── DATA IN THIS EXERCISE

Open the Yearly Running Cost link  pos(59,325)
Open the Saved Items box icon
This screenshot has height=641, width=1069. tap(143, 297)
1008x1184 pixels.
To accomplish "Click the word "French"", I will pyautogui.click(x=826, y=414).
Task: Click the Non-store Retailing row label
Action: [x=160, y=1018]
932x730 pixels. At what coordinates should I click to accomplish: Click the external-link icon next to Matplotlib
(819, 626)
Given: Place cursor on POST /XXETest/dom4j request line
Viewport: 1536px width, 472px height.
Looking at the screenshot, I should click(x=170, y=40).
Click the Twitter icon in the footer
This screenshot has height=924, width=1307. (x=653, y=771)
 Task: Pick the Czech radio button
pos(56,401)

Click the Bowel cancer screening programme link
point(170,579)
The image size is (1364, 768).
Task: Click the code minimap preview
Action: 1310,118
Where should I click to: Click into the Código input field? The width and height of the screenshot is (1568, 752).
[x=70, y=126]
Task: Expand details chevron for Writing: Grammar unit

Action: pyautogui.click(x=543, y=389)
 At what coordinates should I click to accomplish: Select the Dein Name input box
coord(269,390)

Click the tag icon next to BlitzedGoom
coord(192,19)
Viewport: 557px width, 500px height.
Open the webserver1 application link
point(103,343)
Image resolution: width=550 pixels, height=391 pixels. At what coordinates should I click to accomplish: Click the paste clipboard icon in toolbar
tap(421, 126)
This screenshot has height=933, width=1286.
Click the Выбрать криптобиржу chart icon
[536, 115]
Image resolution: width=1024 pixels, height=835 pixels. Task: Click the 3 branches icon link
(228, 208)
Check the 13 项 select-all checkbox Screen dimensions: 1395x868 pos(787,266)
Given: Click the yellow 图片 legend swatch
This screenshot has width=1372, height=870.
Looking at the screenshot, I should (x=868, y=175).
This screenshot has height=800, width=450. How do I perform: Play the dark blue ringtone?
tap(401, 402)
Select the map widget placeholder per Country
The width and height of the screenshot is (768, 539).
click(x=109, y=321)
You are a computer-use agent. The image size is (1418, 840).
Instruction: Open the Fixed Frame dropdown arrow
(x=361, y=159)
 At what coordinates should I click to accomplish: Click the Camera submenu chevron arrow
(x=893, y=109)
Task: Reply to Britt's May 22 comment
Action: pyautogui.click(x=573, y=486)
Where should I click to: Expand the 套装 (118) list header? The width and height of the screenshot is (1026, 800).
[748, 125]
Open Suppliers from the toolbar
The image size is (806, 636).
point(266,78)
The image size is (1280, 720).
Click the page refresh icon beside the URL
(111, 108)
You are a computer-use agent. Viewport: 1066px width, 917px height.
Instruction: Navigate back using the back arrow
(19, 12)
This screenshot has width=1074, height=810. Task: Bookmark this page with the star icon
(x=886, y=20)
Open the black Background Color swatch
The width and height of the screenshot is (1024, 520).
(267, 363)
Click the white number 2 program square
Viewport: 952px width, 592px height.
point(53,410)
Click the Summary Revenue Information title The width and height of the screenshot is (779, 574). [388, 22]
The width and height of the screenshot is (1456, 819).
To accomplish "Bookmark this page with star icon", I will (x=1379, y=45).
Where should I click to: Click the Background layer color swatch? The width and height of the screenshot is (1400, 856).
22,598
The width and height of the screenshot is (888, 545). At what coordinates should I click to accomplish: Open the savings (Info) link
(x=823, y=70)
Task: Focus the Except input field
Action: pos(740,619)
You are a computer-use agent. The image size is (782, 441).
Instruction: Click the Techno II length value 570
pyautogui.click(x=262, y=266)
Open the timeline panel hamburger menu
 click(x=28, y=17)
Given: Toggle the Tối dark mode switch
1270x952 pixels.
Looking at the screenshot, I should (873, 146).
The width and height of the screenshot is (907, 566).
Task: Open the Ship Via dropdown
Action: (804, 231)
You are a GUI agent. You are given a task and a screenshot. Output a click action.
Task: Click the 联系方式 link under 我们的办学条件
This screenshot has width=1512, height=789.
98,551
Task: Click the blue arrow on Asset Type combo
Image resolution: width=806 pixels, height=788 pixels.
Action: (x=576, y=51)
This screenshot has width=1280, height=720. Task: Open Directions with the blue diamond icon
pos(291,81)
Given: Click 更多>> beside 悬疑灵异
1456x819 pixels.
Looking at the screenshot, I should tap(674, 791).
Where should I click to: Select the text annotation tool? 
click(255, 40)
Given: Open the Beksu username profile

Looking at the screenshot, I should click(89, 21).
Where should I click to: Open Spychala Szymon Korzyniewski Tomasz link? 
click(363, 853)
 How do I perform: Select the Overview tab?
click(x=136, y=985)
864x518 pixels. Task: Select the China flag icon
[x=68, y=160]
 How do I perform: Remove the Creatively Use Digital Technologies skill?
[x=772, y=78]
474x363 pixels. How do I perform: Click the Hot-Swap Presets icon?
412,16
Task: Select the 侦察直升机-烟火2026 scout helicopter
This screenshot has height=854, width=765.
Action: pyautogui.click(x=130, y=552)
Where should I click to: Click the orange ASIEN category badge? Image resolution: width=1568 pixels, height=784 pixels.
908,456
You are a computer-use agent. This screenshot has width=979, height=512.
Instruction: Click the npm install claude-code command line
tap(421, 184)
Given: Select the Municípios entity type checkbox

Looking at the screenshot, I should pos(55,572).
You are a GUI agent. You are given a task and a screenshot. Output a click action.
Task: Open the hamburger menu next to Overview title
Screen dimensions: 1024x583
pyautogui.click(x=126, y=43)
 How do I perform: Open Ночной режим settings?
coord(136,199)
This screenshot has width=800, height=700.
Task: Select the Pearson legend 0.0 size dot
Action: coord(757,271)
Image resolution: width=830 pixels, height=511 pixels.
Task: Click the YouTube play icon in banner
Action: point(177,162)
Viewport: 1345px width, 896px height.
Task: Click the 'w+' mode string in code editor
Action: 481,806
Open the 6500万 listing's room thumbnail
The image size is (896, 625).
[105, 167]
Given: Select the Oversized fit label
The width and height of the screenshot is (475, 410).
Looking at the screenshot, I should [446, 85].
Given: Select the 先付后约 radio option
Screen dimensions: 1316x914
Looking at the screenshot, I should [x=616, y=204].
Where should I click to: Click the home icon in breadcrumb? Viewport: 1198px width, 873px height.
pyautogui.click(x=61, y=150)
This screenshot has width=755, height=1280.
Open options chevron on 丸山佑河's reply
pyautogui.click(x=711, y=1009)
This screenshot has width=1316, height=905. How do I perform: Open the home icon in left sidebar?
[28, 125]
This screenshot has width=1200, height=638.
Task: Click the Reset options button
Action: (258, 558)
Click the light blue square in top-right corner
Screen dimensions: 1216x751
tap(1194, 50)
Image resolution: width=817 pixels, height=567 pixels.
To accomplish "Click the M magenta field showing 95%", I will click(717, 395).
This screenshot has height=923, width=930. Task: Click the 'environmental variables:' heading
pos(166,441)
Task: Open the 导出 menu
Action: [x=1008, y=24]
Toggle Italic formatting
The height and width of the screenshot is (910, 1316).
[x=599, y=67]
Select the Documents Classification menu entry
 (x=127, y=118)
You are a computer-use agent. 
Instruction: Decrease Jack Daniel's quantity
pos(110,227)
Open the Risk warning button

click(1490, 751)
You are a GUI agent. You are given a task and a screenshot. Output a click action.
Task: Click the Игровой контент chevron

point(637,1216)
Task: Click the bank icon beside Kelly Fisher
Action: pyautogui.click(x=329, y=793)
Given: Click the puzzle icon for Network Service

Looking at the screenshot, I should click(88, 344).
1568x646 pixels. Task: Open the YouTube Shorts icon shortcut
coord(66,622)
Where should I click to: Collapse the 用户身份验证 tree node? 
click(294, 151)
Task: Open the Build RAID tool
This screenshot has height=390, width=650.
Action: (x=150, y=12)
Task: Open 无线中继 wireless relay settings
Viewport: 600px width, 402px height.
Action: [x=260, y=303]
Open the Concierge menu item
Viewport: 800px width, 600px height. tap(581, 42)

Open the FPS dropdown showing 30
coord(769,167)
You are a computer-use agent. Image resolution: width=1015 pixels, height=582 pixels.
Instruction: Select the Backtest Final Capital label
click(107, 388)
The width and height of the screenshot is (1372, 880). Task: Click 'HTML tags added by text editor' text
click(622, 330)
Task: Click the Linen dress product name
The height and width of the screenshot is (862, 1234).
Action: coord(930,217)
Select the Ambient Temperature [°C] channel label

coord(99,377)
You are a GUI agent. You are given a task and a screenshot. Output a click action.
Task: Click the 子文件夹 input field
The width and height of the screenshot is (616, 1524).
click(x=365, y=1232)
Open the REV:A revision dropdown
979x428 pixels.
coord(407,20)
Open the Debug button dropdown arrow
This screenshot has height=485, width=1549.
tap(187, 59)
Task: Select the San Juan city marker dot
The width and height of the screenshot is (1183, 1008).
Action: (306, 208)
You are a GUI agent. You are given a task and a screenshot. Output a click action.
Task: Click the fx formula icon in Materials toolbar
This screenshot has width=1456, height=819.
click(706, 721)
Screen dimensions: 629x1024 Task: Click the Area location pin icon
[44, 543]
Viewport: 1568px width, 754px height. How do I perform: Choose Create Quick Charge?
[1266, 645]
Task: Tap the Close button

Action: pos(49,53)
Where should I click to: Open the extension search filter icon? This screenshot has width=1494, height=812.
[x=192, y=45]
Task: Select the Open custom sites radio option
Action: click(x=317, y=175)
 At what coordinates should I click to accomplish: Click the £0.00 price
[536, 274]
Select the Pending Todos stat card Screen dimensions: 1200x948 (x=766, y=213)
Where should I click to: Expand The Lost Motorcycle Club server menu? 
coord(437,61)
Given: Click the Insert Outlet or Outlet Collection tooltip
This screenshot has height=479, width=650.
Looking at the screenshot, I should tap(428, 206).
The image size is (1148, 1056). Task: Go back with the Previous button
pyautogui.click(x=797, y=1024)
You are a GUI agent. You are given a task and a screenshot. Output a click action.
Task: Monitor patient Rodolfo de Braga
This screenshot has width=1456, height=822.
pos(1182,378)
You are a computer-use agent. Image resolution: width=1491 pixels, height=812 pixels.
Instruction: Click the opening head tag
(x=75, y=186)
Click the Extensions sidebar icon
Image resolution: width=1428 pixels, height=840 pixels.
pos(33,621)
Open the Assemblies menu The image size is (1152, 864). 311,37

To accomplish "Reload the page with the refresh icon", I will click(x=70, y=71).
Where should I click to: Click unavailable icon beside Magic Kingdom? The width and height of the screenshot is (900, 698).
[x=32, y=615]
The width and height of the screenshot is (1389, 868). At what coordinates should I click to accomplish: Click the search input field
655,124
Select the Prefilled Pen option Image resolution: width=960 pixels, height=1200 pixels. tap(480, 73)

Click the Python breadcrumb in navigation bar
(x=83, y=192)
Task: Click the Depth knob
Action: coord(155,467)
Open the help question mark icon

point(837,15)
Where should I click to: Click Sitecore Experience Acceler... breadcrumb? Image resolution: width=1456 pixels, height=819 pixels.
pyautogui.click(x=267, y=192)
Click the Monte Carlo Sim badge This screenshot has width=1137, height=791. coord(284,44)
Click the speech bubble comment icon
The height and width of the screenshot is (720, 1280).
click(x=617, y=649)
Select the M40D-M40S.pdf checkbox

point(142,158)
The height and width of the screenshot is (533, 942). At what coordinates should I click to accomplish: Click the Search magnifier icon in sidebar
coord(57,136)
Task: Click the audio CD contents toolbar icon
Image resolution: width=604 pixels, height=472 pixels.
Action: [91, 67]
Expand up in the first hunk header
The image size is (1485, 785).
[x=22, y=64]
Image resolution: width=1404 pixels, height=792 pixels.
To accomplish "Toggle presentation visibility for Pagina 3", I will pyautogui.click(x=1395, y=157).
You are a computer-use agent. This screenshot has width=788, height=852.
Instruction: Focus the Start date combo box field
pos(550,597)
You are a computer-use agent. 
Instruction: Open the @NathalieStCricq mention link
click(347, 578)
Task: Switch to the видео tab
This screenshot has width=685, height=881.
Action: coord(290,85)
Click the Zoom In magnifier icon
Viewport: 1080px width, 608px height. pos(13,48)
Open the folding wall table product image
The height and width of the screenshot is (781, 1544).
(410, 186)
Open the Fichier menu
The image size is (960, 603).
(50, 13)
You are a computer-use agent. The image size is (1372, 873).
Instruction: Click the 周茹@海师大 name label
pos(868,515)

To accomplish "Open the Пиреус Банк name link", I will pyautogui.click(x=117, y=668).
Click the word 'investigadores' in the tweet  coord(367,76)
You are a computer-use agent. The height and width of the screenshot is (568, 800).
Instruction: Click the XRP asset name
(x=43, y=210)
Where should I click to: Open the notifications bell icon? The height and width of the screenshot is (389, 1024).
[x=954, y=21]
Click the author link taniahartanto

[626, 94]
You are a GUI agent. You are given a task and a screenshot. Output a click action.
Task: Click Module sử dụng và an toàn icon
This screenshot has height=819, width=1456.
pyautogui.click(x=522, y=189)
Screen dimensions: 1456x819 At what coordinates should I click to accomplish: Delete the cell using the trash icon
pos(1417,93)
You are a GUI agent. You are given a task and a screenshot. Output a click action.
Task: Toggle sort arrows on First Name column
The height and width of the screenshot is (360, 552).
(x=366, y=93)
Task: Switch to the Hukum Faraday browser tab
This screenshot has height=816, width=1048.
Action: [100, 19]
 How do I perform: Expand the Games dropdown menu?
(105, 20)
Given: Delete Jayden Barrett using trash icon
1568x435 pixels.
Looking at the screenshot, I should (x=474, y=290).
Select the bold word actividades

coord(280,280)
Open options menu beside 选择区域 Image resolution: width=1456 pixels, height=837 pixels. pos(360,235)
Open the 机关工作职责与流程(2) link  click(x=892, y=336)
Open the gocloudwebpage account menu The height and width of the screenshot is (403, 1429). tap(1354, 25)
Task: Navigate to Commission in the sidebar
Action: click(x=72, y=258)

────

Can you copy the items above word for word, starting with the line that contains "This screenshot has width=1074, height=810." and continuing through the line that contains "Click the Summary", with both of those lines included?

* EXERCISE ANSWER:
This screenshot has width=1074, height=810. Task: Bookmark this page with the star icon
(x=886, y=20)
Open the black Background Color swatch
The width and height of the screenshot is (1024, 520).
(267, 363)
Click the white number 2 program square
Viewport: 952px width, 592px height.
point(53,410)
Click the Summary Revenue Information title The width and height of the screenshot is (779, 574). [388, 22]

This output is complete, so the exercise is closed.